*** Opening Data for review ***

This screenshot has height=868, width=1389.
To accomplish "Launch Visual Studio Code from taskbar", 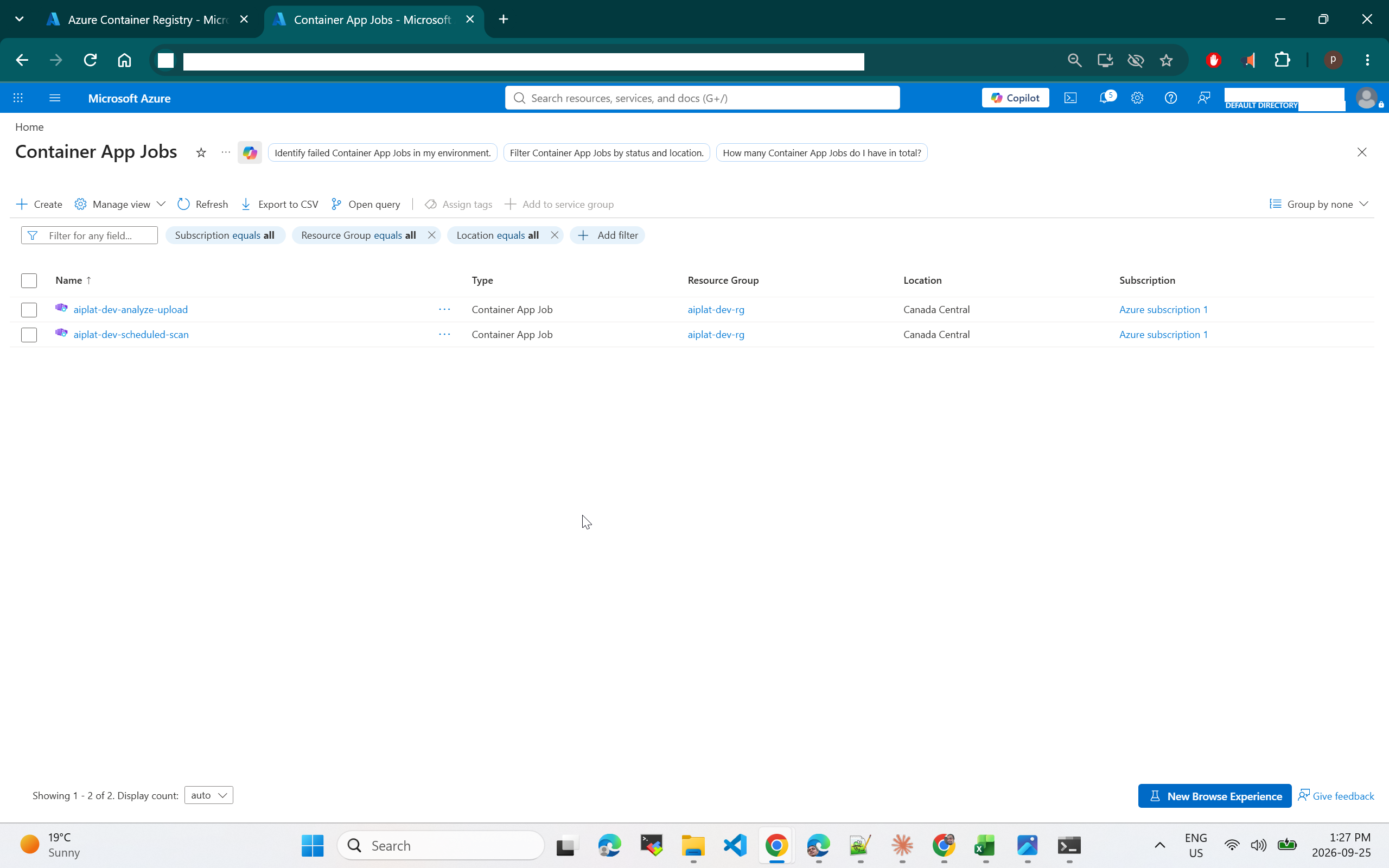I will pos(735,845).
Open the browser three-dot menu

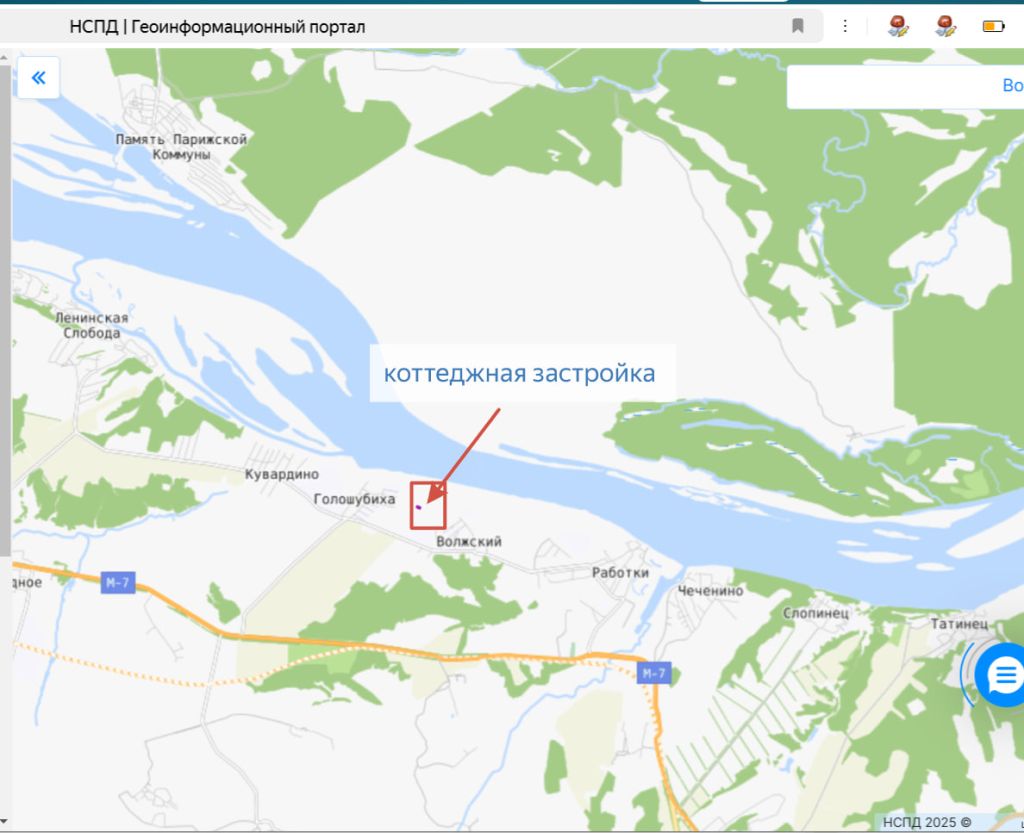845,26
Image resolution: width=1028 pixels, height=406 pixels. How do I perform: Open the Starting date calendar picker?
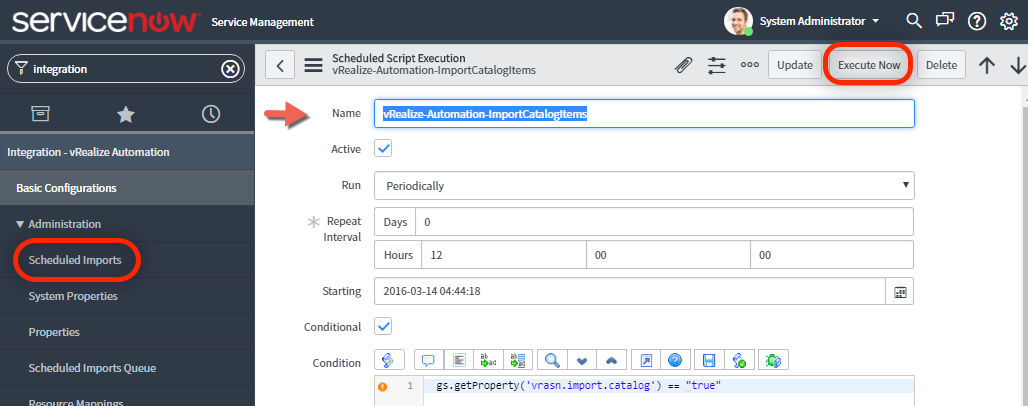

*** Closing Data for review ***

**Exercise objective:** Give the number of lines above that include "width". Write nothing else.

**Answer section:** 2